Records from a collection
(begin)

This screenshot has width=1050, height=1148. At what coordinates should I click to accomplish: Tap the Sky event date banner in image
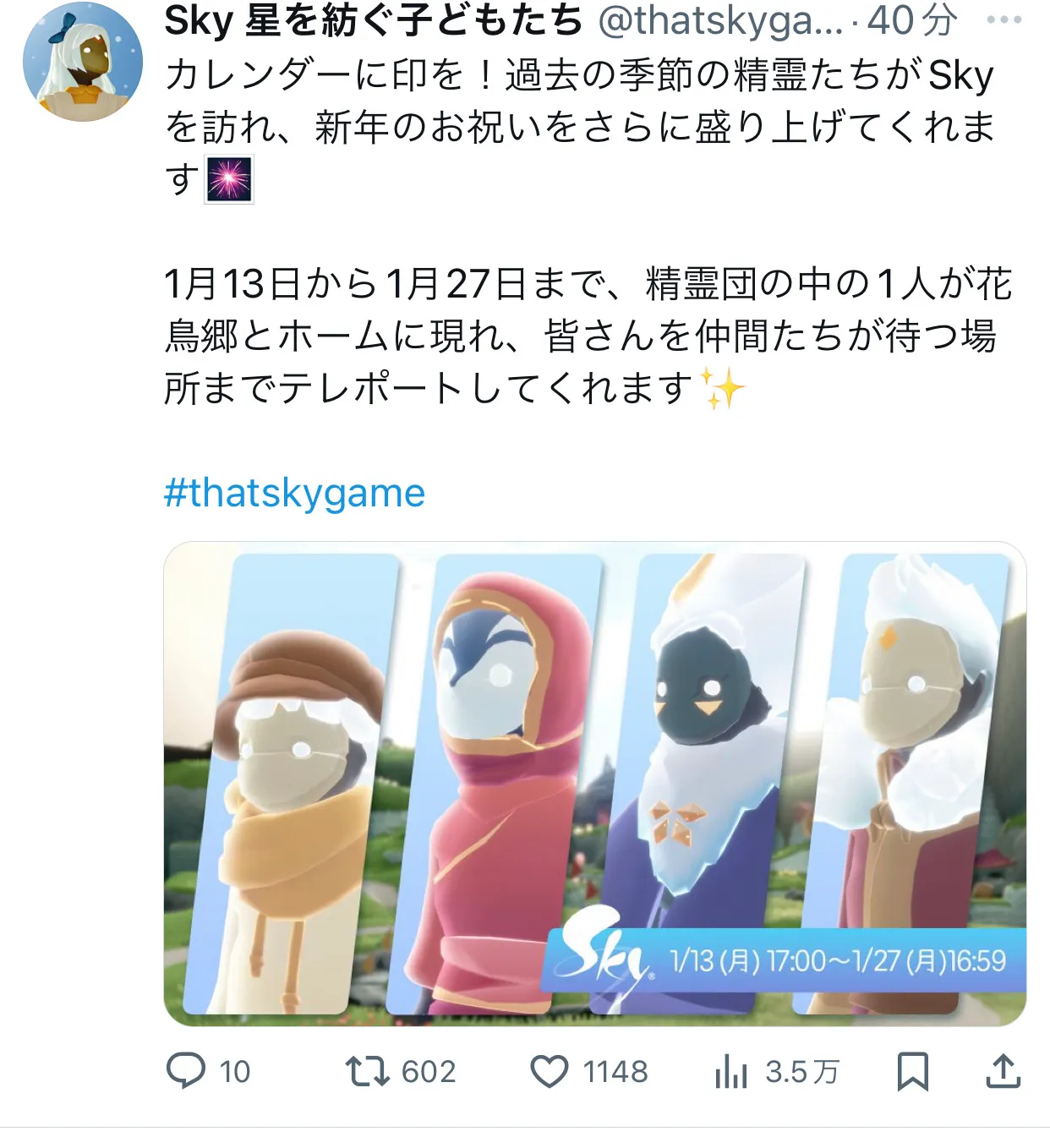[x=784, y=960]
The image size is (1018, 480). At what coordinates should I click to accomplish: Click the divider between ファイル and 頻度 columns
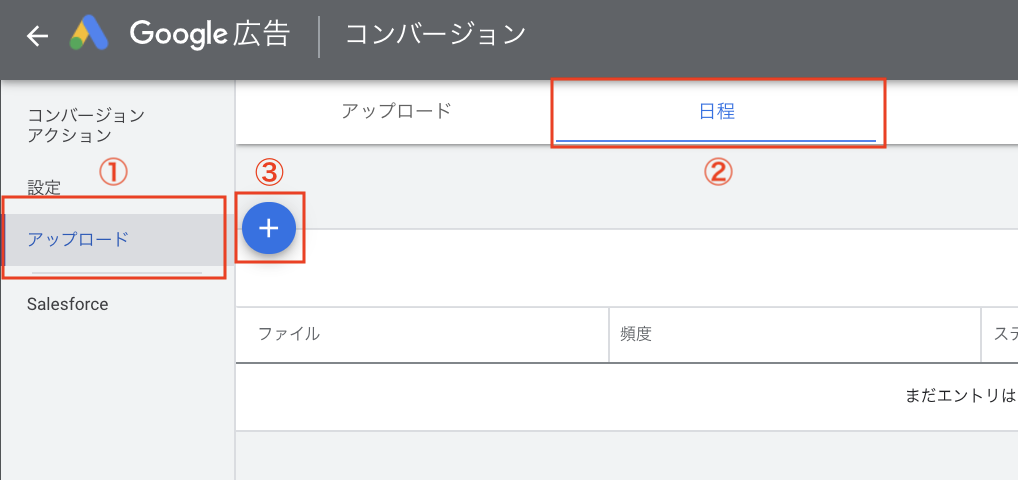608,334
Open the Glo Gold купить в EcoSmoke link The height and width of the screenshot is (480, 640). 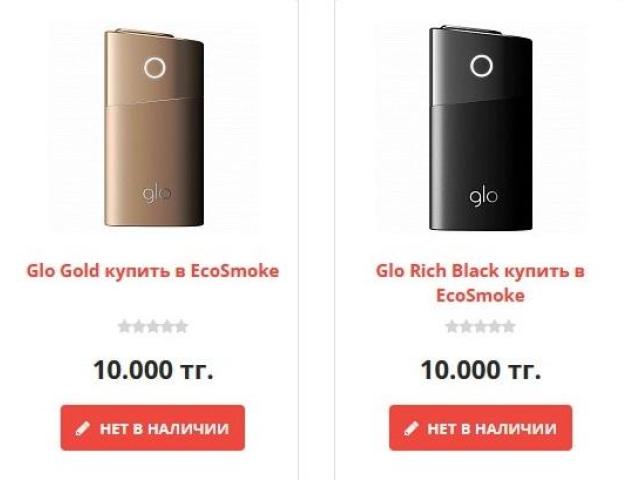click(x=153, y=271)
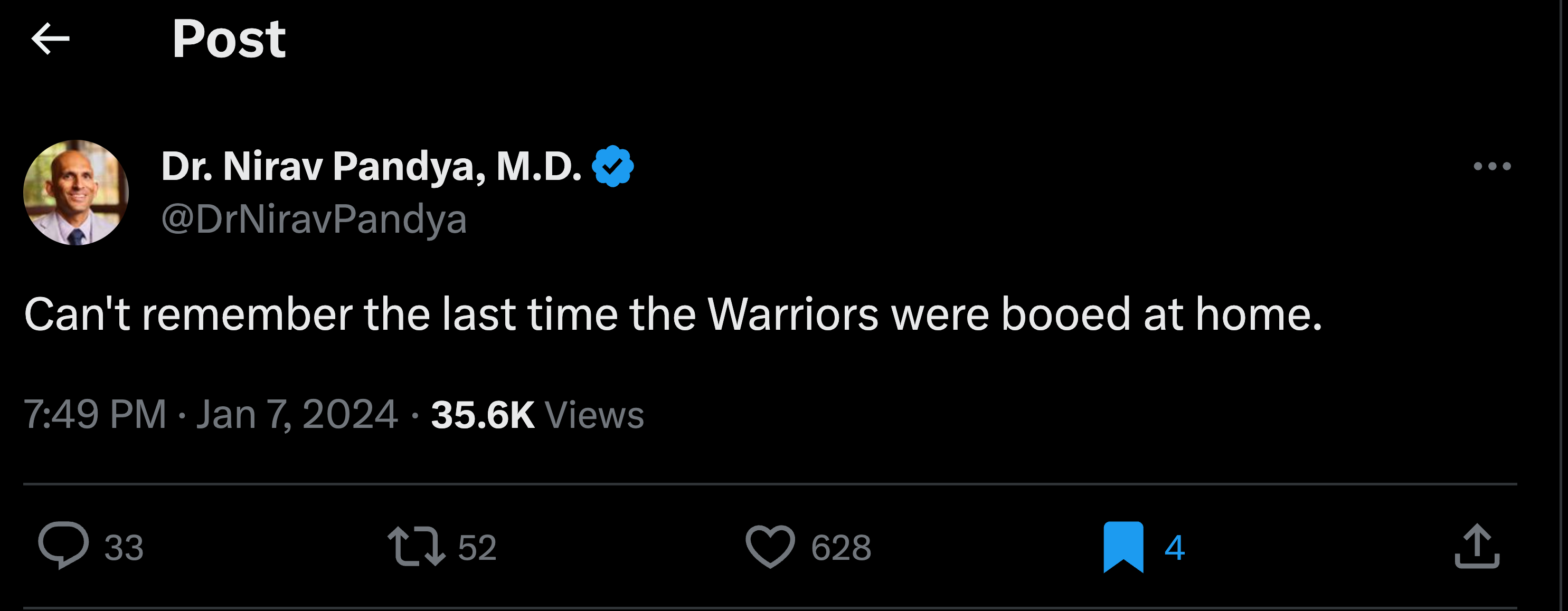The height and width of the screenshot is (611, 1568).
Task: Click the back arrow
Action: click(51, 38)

(end)

- Goal of the exercise:
List each line in the rows above that contains the word "what", copying the line in full.

- Exercise result:
This screenshot has width=1050, height=1148. At what coordinates should I click to accomplish: Tap the Sky event date banner in image
The image size is (1018, 480). At what coordinates should I click to accomplish: Click the divider between ファイル and 頻度 columns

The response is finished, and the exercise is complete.